Items listed in a dataset
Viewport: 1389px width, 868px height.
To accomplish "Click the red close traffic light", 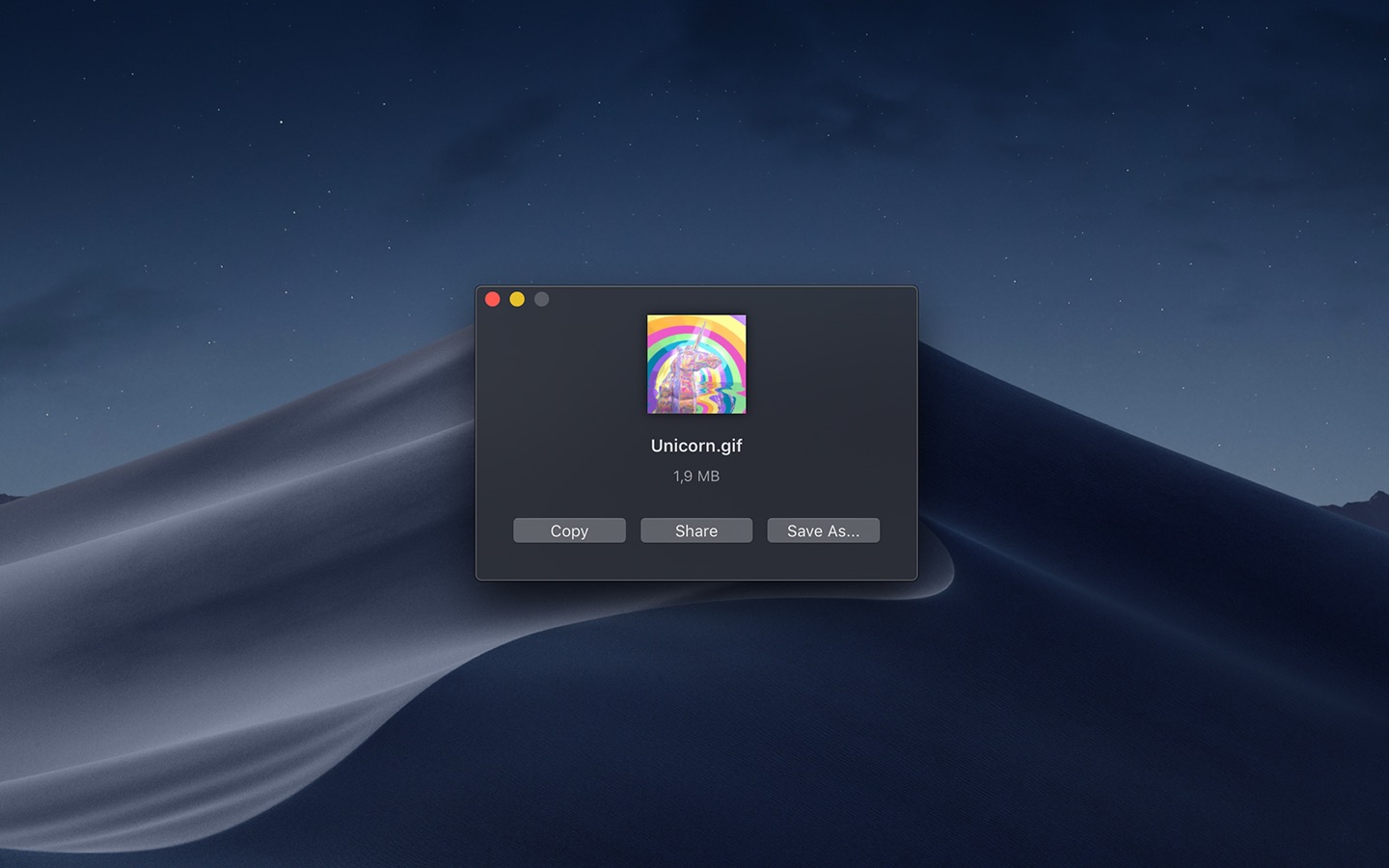I will pos(493,299).
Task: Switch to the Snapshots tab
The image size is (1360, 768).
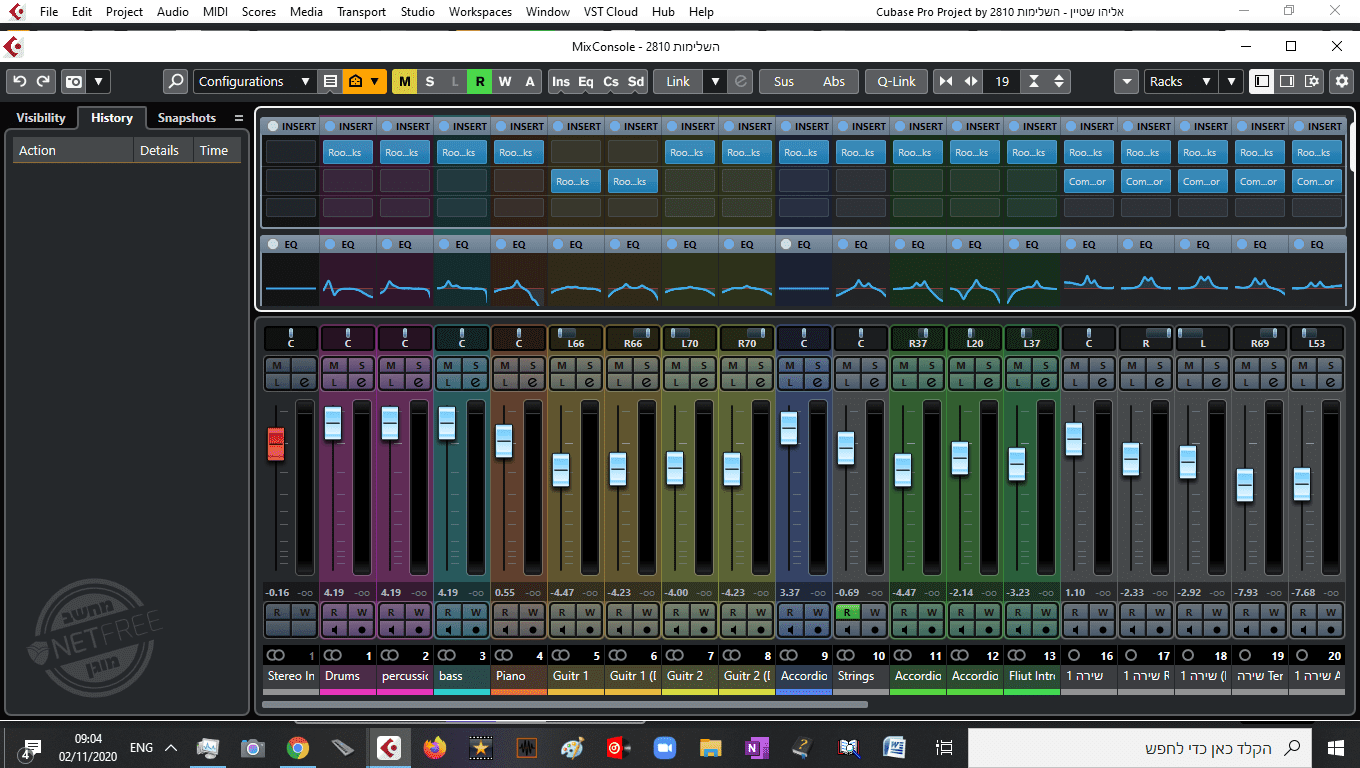Action: (186, 118)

How to complete this task |
Restate, word for word, each line from the line containing "Task: Switch to the Snapshots tab" through the end of the entries above; the pictures are not part of the copy.

Your response |
Task: Switch to the Snapshots tab
The image size is (1360, 768).
Action: (186, 118)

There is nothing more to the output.